Because $\alpha > 1/2$ these four squares overlap (rather than just touch) therefore they cover $[0,1]^2$, constructively. Given any $p \in [0,1]^2$ we may use Dependent choice to find a sequence of $T_{i_1}, T_{i_2}, T_{i_3}, \ldots$ such that $p = T_{i_1} (T_{i_2} (T_{i_3} (\cdots)))$, hence $p = \gamma^\alpha(t)$ where $t \in [0,1]$ is the number $0.i_1 i_2 i_3 \ldots$ written in base 4. $\Box$

Can we also do it without Dependent choice? We certainly cannot get rid of all choice.

Theorem 3: In the topos of sheaves on the unit square $\mathrm{Sh}([0,1]^2)$ there is no square-filling curve.

Proof.

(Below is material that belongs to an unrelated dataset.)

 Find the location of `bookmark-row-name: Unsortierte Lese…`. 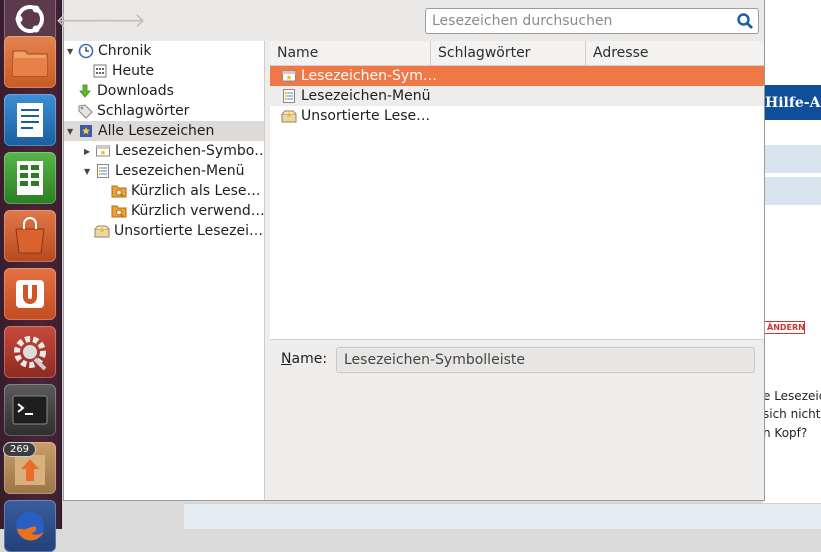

Let $I$ be the unit interval in the topos, i.e., it is the sheaf of continuous maps valued in $[0,1]$. Consider the internal statement that there is a surjection from $I$ onto $I^2$:

$$\exists \gamma : I \to I^2 .\, \forall p \in I^2 .\, \exists t \in I .\, \gamma(t) = p \tag{1}$$

Working through sheaf semantics (thanks to Andrew Swan for doing it with me over a cup of coffee – although I claim ownership of all errors), its validity at an open set $U \subseteq [0,1]^2$ amounts to the following condition: there is an open cover $(U_i)_i$ of $U$ with continuous maps $\gamma_i : U_i \times [0,1] \to [0,1]^2$ such that, for every $i$, every open $V \subseteq U_i$ and continuous $p : V \to [0,1]^2$, there is an open cover $(V_j)_j$ of $V$ and continuous maps $t_j : V_j \to [0,1]$, such that $\gamma_i(v, t_j(v)) = p(v)$ for all $j$ and $v \in V_j$.

Instantiate $p : V \to [0,1]^2$ in the stated condition with the inclusion $p(v) = v$ to obtain, for every $j$, that $\gamma_i(v, t_j(v)) = v$ holds for all $v \in V_j$. Therefore, the map $\gamma_i{\restriction}_{V_j} : V_j \times [0,1] \to V_j$ has a continuous section, namely the map $v \mapsto (v, t_j(v))$. But there can be no such map, as it would violate invariance of domain, unless $V_j = \emptyset$. Consequently, the only way for (1) to hold at $U$ is for $U$ to be empty. $\Box$

To summarize the argument: in a topos of sheaves “$\gamma$ is surjective” is a very strong condition, namely that $\gamma$ has local sections – and these may not exist for topological or geometric reasons. At the same time we still have Theorem 1, so also in a topos of sheaves the usual Hilbert curve leaves no empty space in the unit square.